# Extract to read:
FLAC v1.4.x Performance Tests

Topic: FLAC v1.4.x Performance Tests (Read 97829 times) previous topic - next topic

0 Members and 1 Guest are viewing this topic.

Re: FLAC v1.4.x Performance Tests

Reply #275 – 2023-03-24 18:54:22

Tested:
30-ish GB of decoded HDCD rips. Yeah I know I shouldn't have made that irreversible mistake fifteen years ago, but here we are.
So these are effectively 17-ish bits in 24 bit container - 95 percent of the tracks have a peak less than .8 scanned with oversampling.

* Why test these? Just to see whether there are any surprises with slightly unusual signals.
* Were there any? Not really. -4 isn't particularly good; I have earlier on questioned whether -5 is really much of an improvement over -4, but here it is. Anyway, that question has probably not made any great impact, I mean who uses -4?

What I did was to re-encode FLAC files (with overwrite) on an SSD. That is why I quote the times per encoded gigabyte. "142" means reference FLAC 1.4.2 Win64, 134 means 1.3.4 Win64, both Xiph builds.
Numbers then. Size relative to 1.4.2 -5, then setting, then comment with time taken. Sizes are file sizes, with tags and default padding.

+1.574%   142-4   ~25 sec per GB (encoded GB).
+0.119%   134-5
ref.point   142-5   ~30 sec/GB. 31 808 619 711 bytes
-0.255%   134-7
-0.306%   134-8
-0.347%   142-7 ~37 sec/GB.
-0.397%   142-8 ~1 minute/GB.
-0.399%   134-8p
-0.412%   142-8e   ~3 minutes/GB.
-0.428%   142-"all the sevens but no p" (see below) - also ~3 minutes/GB.
-0.461%   134-8pe ~20 min/GB.
-0.480%   142-8p 2min40s/GB.
-0.507%   142-8pe Also in the ~20min/GB ballpark
-0.514%   142-"-p all the sevens", about the same time as -8pe

That "all the sevens" - and why not "8"? It is not because it is good! It is because I wanted to come up with a command that was easy to remember, takes about as much time as "-e" and outcompresses -e. Supporting the claim that "-e" should not be used on typical music with normal resolutions: if you are even willing to wait for -e, then there are better things around. (It is known that -e still has something for it on higher sampling rates, potentially.)
The actual option line is -7r7 -A "flattop;gauss(7e-2);tukey(7e-1);subdivide_tukey(7)" with an additional "-p" for the last line. And a -f to overwrite, but that goes for everything.
For those who ask "why -7 and not -8"? It wouldn't make any difference, -8 is -7 with a different (and heavier) "-A", and the moment I write "-A" here I override that by specifying yet a different (and heavier!!) -A.

Quote from: Porcus on 2022-10-24 21:49:05

Quote from: bennetng on 2022-10-24 18:30:28
Did you really type "flatopp"?
Damn, only one way to find out, and that is not done in two minutes ...

# Given data:
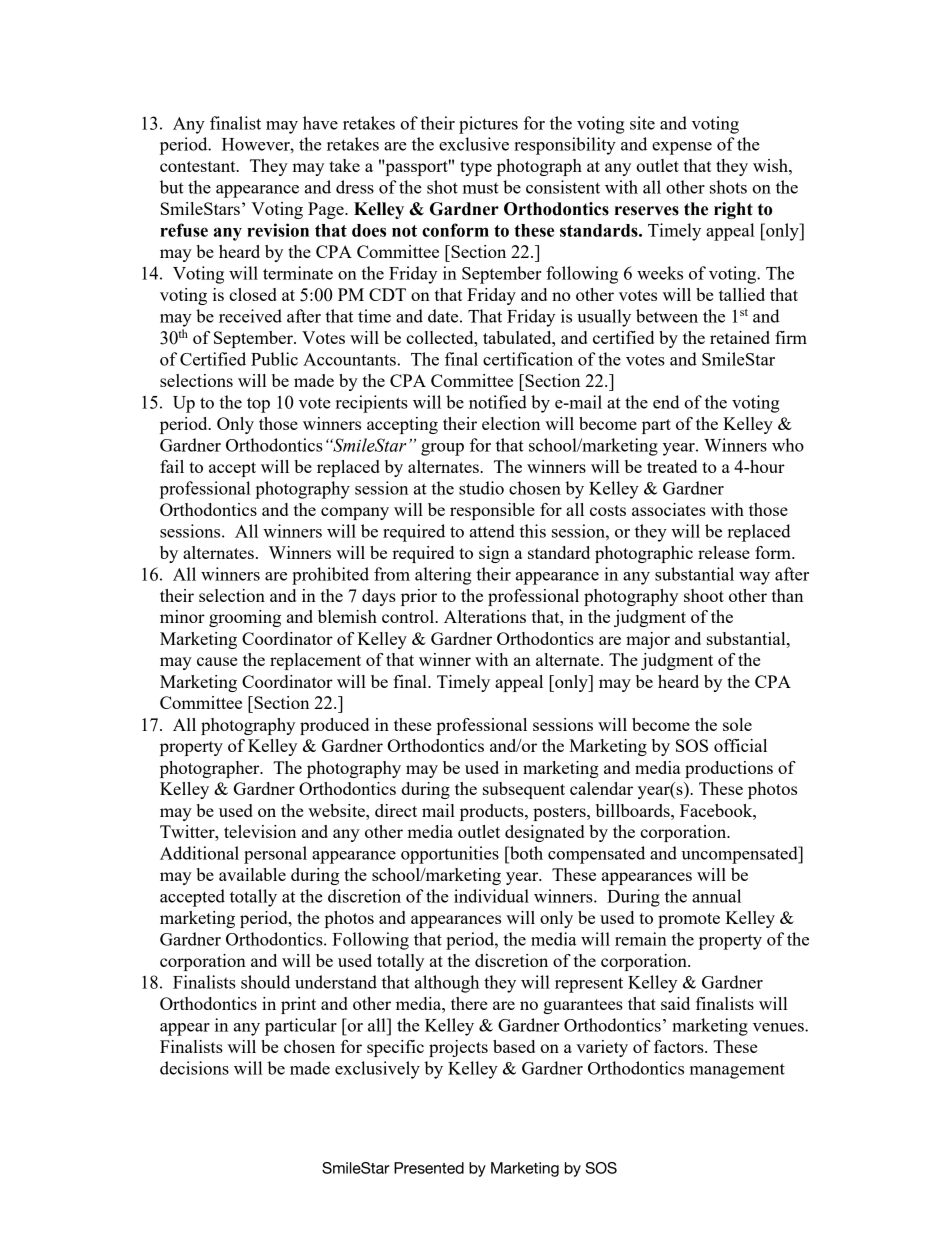 Image resolution: width=952 pixels, height=1233 pixels. I want to click on Alterations, so click(485, 616).
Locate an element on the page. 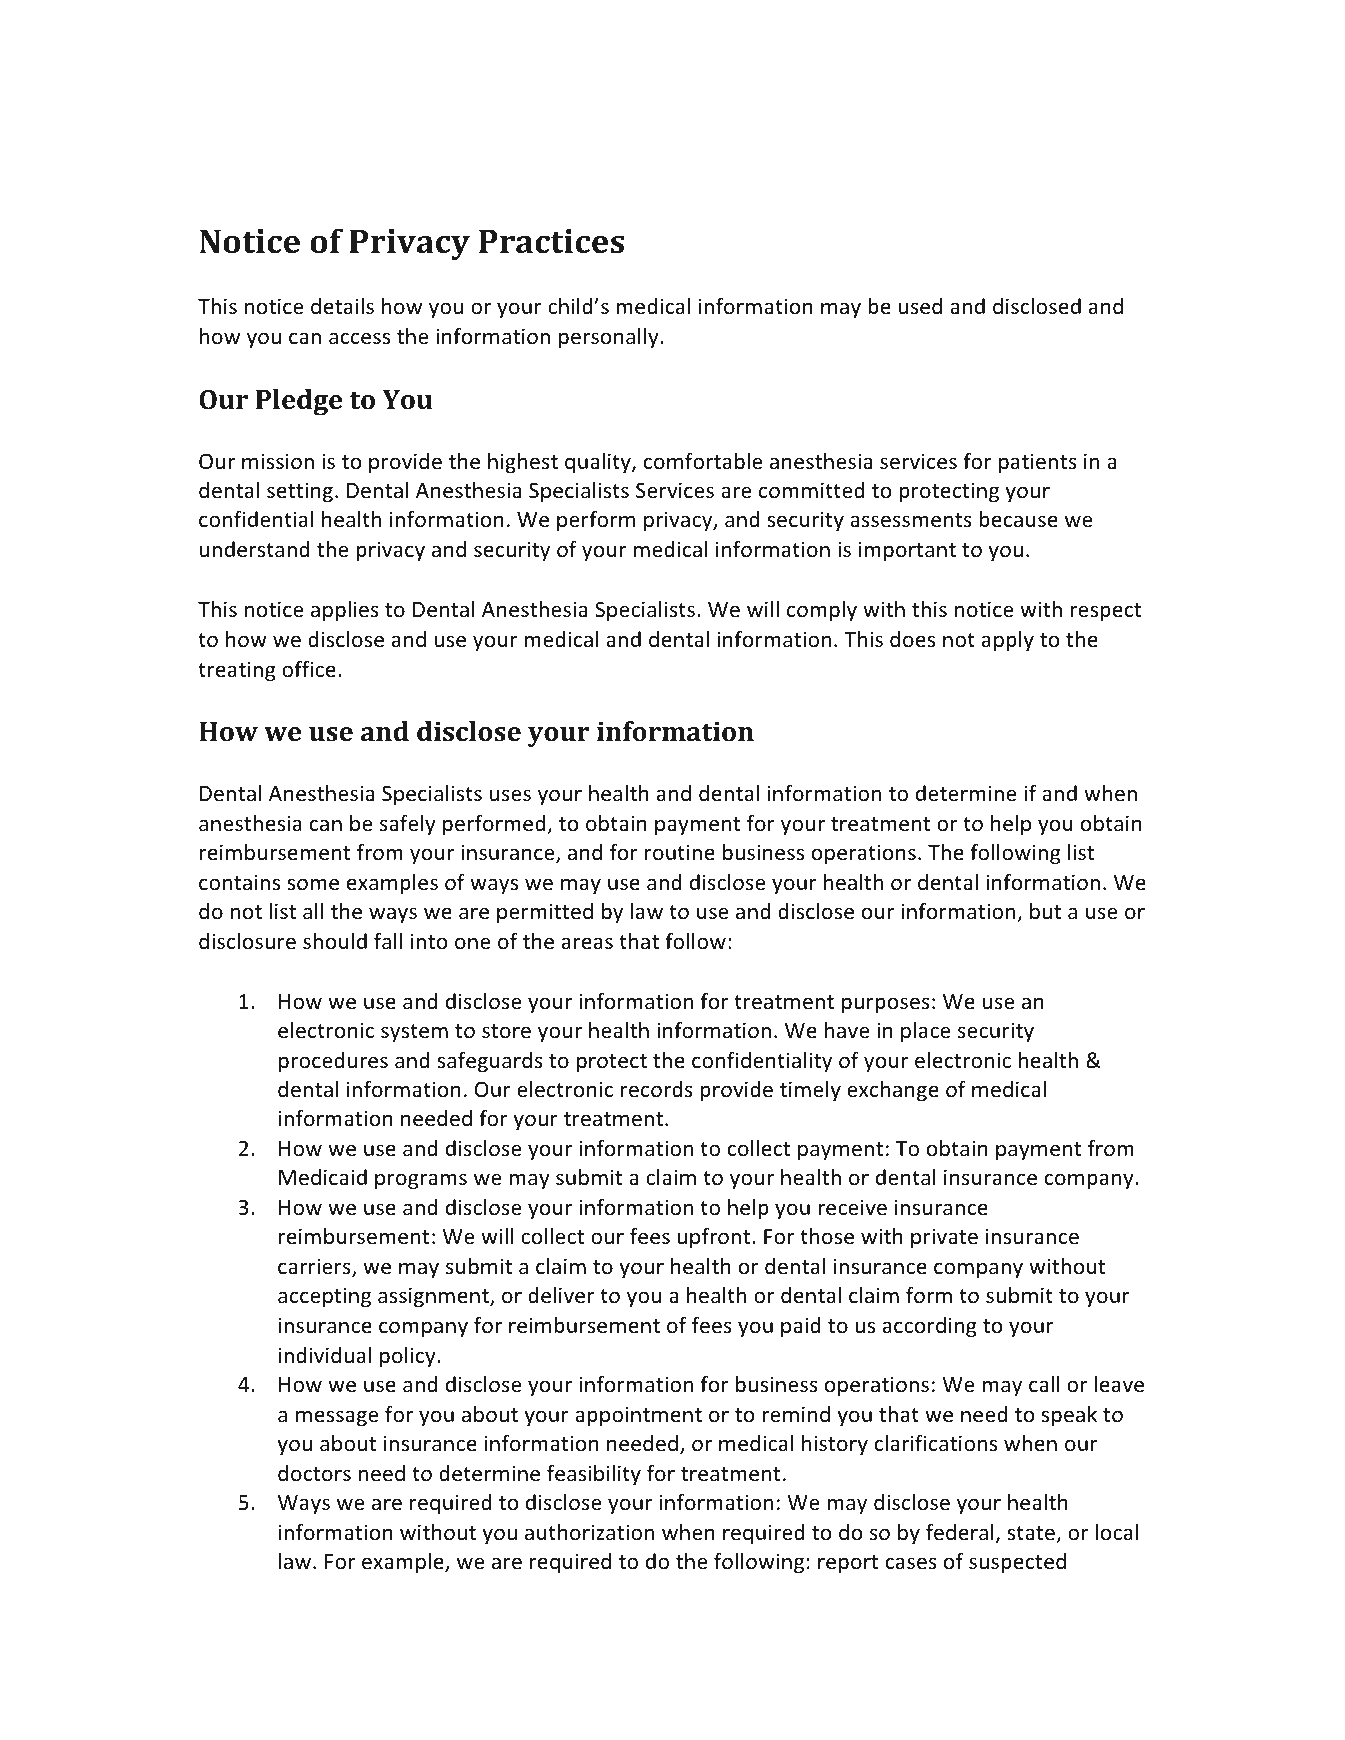 The image size is (1345, 1740). used is located at coordinates (920, 306).
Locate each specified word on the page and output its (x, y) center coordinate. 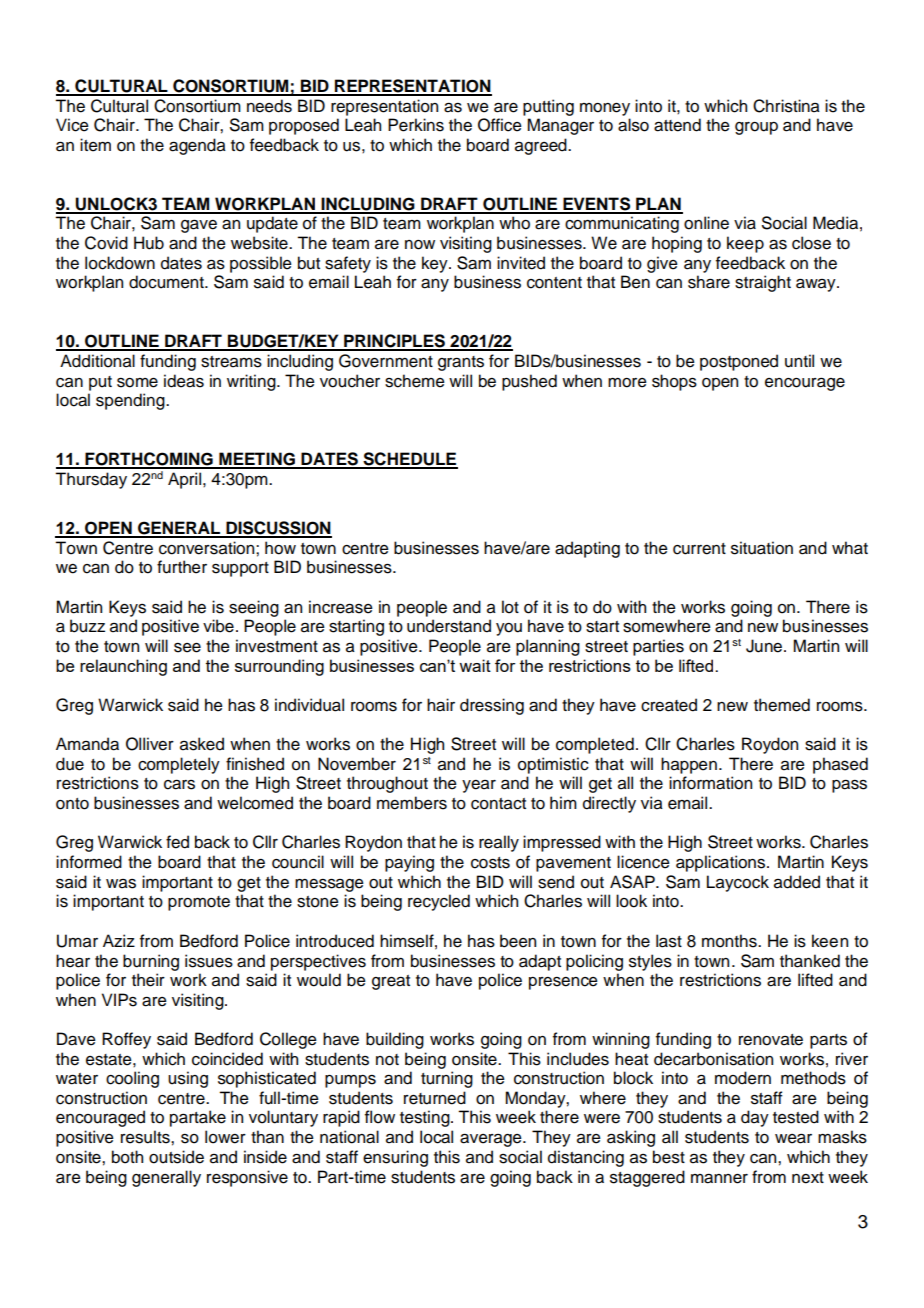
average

# Exercise objective:
Reproduce the FLAC thread word for word from "Re: FLAC v1.4.x" to "slightly unusual signals.". The data plays no part here.

# Complete output:
Re: FLAC v1.4.x Performance Tests

Reply #275 – 2023-03-24 18:54:22

Tested:
30-ish GB of decoded HDCD rips. Yeah I know I shouldn't have made that irreversible mistake fifteen years ago, but here we are.
So these are effectively 17-ish bits in 24 bit container - 95 percent of the tracks have a peak less than .8 scanned with oversampling.

* Why test these? Just to see whether there are any surprises with slightly unusual signals.